TASK BRIEF – Add 71 to every coordinate in the answers to the rows below, and write out all the rows again with their requests. Leave the pictures out.

MATERIAL FOR THE TASK –

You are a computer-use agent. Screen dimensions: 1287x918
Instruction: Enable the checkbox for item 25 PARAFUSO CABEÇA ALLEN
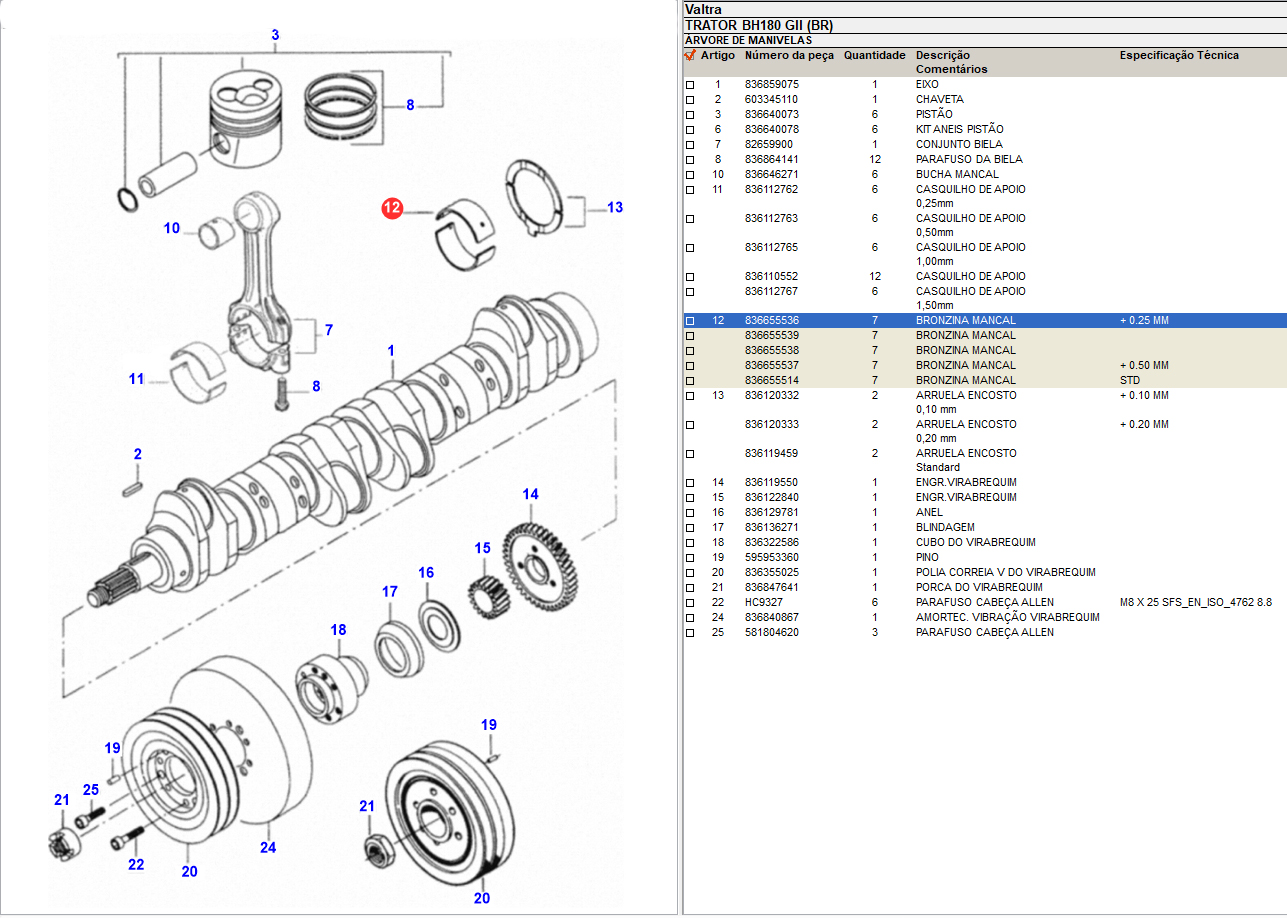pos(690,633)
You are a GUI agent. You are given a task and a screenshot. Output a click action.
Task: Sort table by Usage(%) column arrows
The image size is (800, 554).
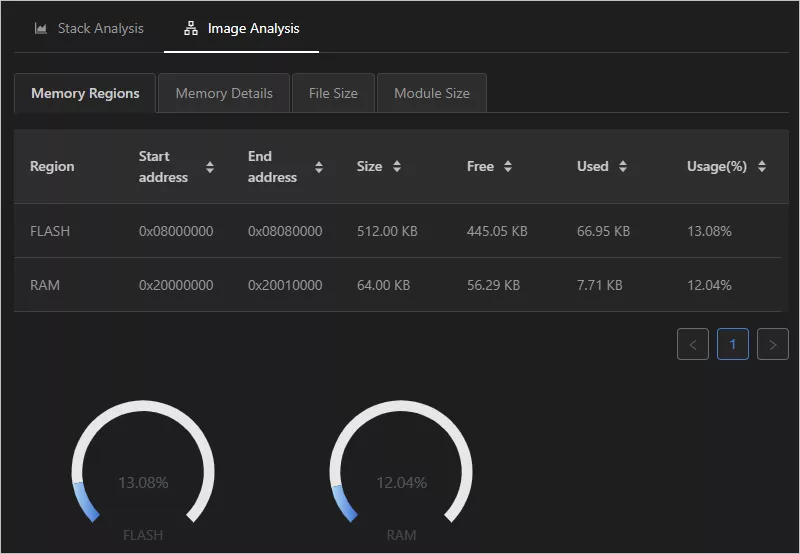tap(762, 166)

THE OUTPUT –
You are a computer-use agent. Screen dimensions: 1287x918
Instruction: Enable the checkbox for item 25 PARAFUSO CABEÇA ALLEN
pos(761,704)
You are a GUI agent. You are given a task and a screenshot. Output a click action.
Task: Sort table by Usage(%) column arrows
The image size is (800, 554).
tap(833, 237)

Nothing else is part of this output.